The review comes amid mounting pressure to relax or eliminate the international trade embargo imposed on Baghdad after its 1990 invasion of Kuwait. The sanctions, which place Iraqi oil revenue under U.N. control and bar the country from importing anything without a clear humanitarian purpose, have long been unpopular in the Arab world and in Europe.

But opposition has also been building in the United States. Last week, in an appearance with Arab American leaders on Capitol Hill, House Minority Whip David E. Bonior (D-Mich.) denounced the sanctions as "infanticide masquerading as policy," adding, "This embargo hasn't hurt Saddam Hussein or the pampered elite that supports him but has been devastating for millions of Iraqi people."

In a study published last summer, UNICEF estimated that the death rate for Iraqi children under 5 has doubled--from 56 per 1000 to 131 per 1,000--in the decade since sanctions were imposed.

U.S. officials acknowledge that the suffering is real. But they say the Iraqi government deserves most of the blame, accusing Baghdad of mismanaging relief programs and diverting oil revenue to prop up the regime. Last year, they note, Washington supported a council resolution that lifted the ceiling on Iraqi oil sales to increase the revenues available for humanitarian spending.

Critics of American policy say the continuing restrictions on imports of goods other than food and medicine have inflicted needless misery on ordinary Iraqis.

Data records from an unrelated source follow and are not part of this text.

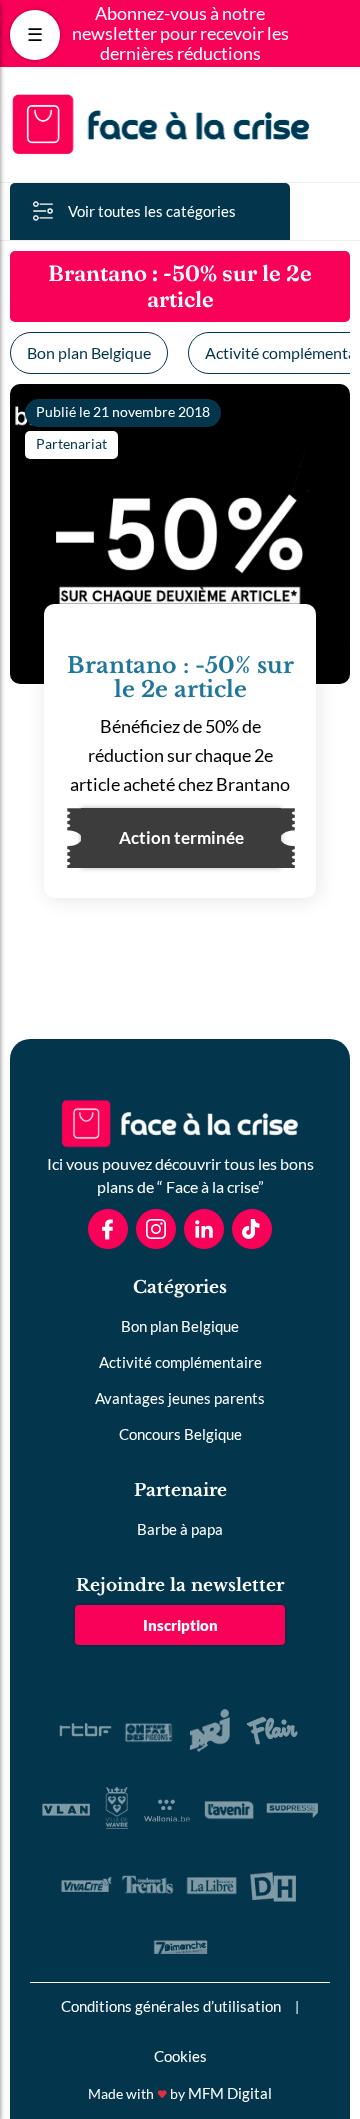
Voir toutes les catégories (152, 211)
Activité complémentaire (180, 1362)
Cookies (180, 2056)
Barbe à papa (180, 1529)
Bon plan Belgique (89, 352)
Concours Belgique (180, 1434)
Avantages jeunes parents (180, 1398)
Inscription (180, 1625)
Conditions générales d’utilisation (171, 2006)
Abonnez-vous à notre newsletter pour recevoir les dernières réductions (180, 33)
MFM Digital (230, 2093)
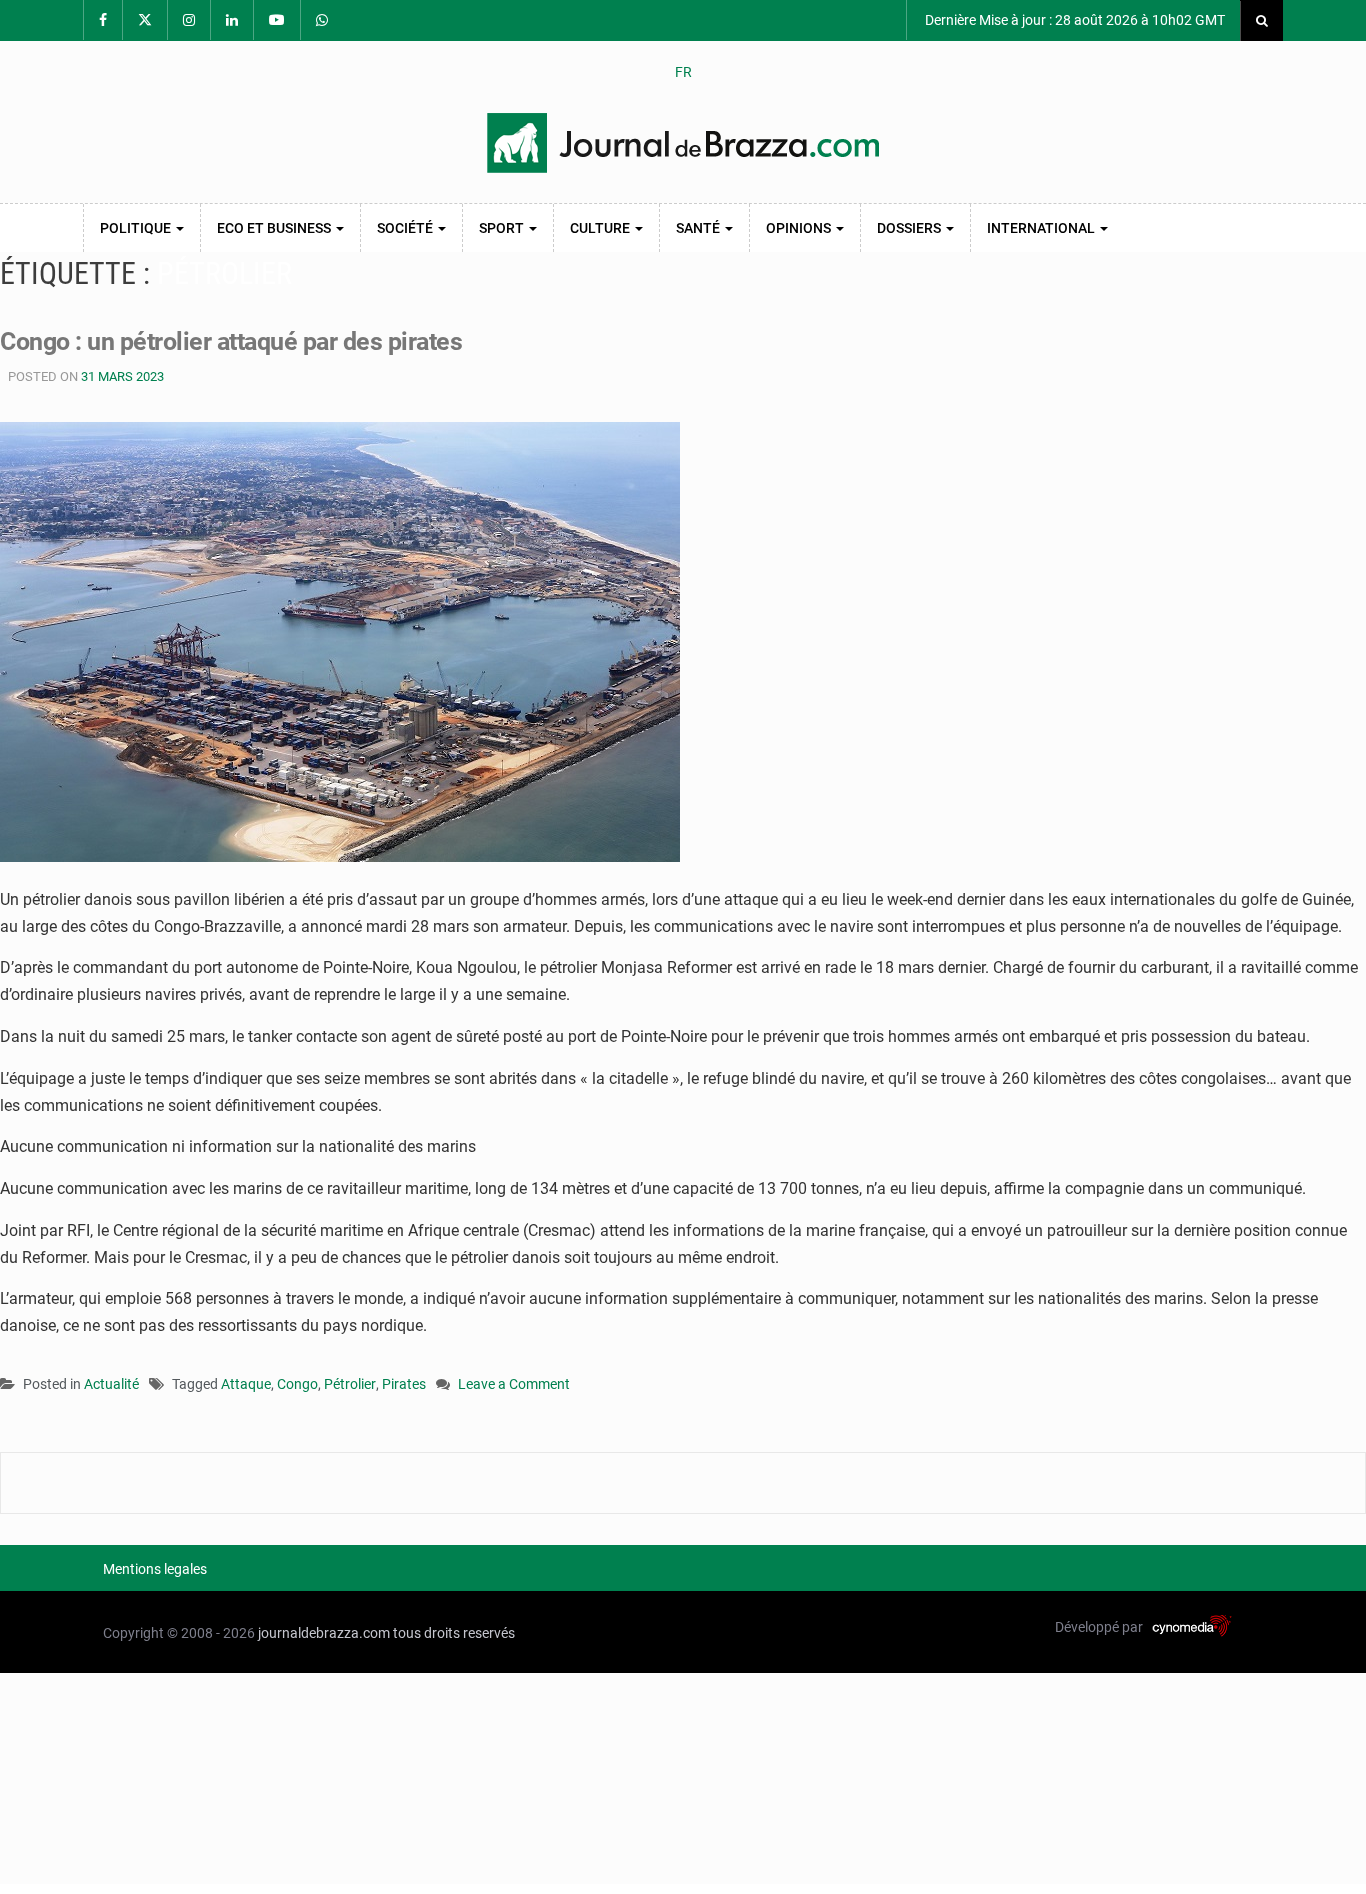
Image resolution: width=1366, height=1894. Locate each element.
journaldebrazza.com (324, 1633)
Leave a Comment (514, 1385)
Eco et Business (275, 228)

European officials, for example, complain that the United States has held up contracts to supply chlorine for water-treatment plants and fogging machines to control malaria.

In Australia earlier this week, U.N. Secretary General Kofi Annan warned that unless Iraq is allowed to import more spare parts for its oil industry, "it may have to cut back on its production," imperiling the country's only source of foreign currency.

In theory, any council member can ask the U.N. sanctions committee to place a "hold" on a particular Iraqi contract. In practice only the United States and, to a lesser extent, Britain, regularly choose to do so. Contracts are reviewed by relevant agencies in Washington, such as the Defense Department, which make recommendations to export-control officials in the State Department.

State Department officials involved in the process defend their skeptical approach, noting that Iraq skillfully adapted Western "dual use" technology in its nuclear, chemical and biological weapons programs during the 1980s. Chlorine, for example, can be used to make mustard gas as well as to purify water.

"My perspective on it is that Iraq's entire WMD [weapons of mass destruction] program over the last two decades was constructed by exploiting dual-use technology under a carefully orchestrated system of alternate uses," said Steven Dolley of the Nuclear Control Institute, which promotes nonproliferation efforts. "I don't think you can be too cautious."

In recent months, however, pressure on the United States has intensified as Baghdad's increased oil revenue has translated into more requests for imports. Increasingly, Baghdad is seeking contracts to repair the country's damaged oil industry and public utilities, rather than food and medicine. According to U.N. diplomats, Russian Foreign Minister Igor Ivanov complained in a recent letter to Secretary of State Madeleine K. Albright about U.S. holds on such contracts. Even Britain, Washington's closest ally on the Security Council, has called for a more flexible approach.

U.S. officials say that in many cases, contracts are blocked simply because the Iraqis and their suppliers have failed to provide adequate information, and are quickly lifted once the information is supplied. They note, however, that in the absence of U.N. weapons inspectors, who departed Baghdad in December 1998, there is no way to be sure that Iraqi officials will not put some industrial imports to nefarious use.

A larger question concerns the impact of the sanctions. Even now, said the senior official, "the situation of your average Iraqi isn't worse than your average Yemeni, who is not under sanctions . . . It's not my job to turn Iraq into Abu Dhabi."